Transformation agenda launched by MFSA

Transformation and black economic empowerment has been put at the top of the agenda in the media, marketing, advertising and communications industry in South Africa, with the launch of a major research project by the Marketing Federation of SA to collate data to benchmark measurement tools with the aim of drawing up a BEE Charter for the industry.

The project has been initiated by the joint private sector and government committee that is guiding the process of transformation in the industry and is the first of its kind and scale in South Africa.

Mpho Makwana, CEO of the MFSA and co-chair of the industry working group appointed to drive the initiative, said that the project represents an exciting new departure for BEE compliance in South Africa because it puts the emphasis on the carrot and not on the stick.

"This is not a killjoy initiative," he stressed. "It is not just about throwing codes at people to force them to change, it is about changing the way they think."

Makwana said that the sector has long been recognised as having specific challenges with regards to BEE that have to be overcome, if the industry wants to continue to thrive.

"Ours is a very important industry," said Makwana. "Not only is it one of the most robust and creative in the world, but we also have enormous influence over shaping perceptions both inside and outside of South Africa. It is important that some accountability is injected into this."

The project is being implemented by the newly formed BEE Monitor – an alliance between the Black Management Forum (BMF) and the University of Cape Town Graduate School of Business. The group brings a powerful combination of both practical and academic expertise to the project.

Project Director, Angus Bowmaker-Falconer, said that the special combination of knowledge and skills in BEE Monitor will enable the project to do more than just audit the industry.

"At a basic level the project will measure and map transformation in purely numerical terms in order to provide definitive baseline data for the industry that can be monitored over time and against which the entire industry can benchmark itself," said Bowmaker Falconer. "But it will also go further than that, venturing into more intangible territory to explore issues around perceptions of black people as reflected in advertising (the most visible side of the industry) and how and why media spend is happening," he said.

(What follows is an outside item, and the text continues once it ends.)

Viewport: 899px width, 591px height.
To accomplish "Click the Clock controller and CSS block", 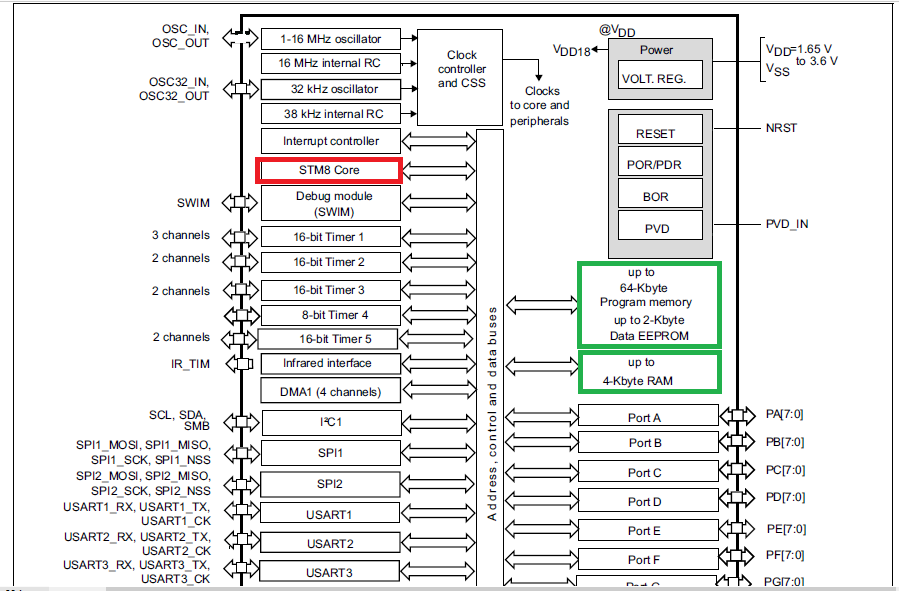I will click(x=461, y=68).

"The project will be light years away from a conventional data gathering exercise," agreed Loyiso Mbabane, senior lecturer at the UCT Graduate School of Business and the Policy and Research Director for the BEE Monitor. "In addition to the research we want to get the industry excited about the potential of empowerment."

The project will get under way in the next few days and preliminary results are expected by the third quarter of this year. Makwana said that the industry would use the information generated by the project to form the basis of a report to Parliament on BEE progress in the industry later this year.

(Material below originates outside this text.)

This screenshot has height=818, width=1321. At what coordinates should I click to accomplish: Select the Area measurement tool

The data will also be used to develop benchmarking and measurement tools similar to those developed by the Mining, Financial Services and IT Charters along with best practice guidelines that will show how transformation can add value to the industry.

"We are going to ask companies in the sector what has inspired them and enabled transformation to take place. And then we are going to use this information to generate positive models of transformation within the industry. This will help to accelerate transformation in the sector in a way that makes sense to all involved," said Bowmaker Falconer.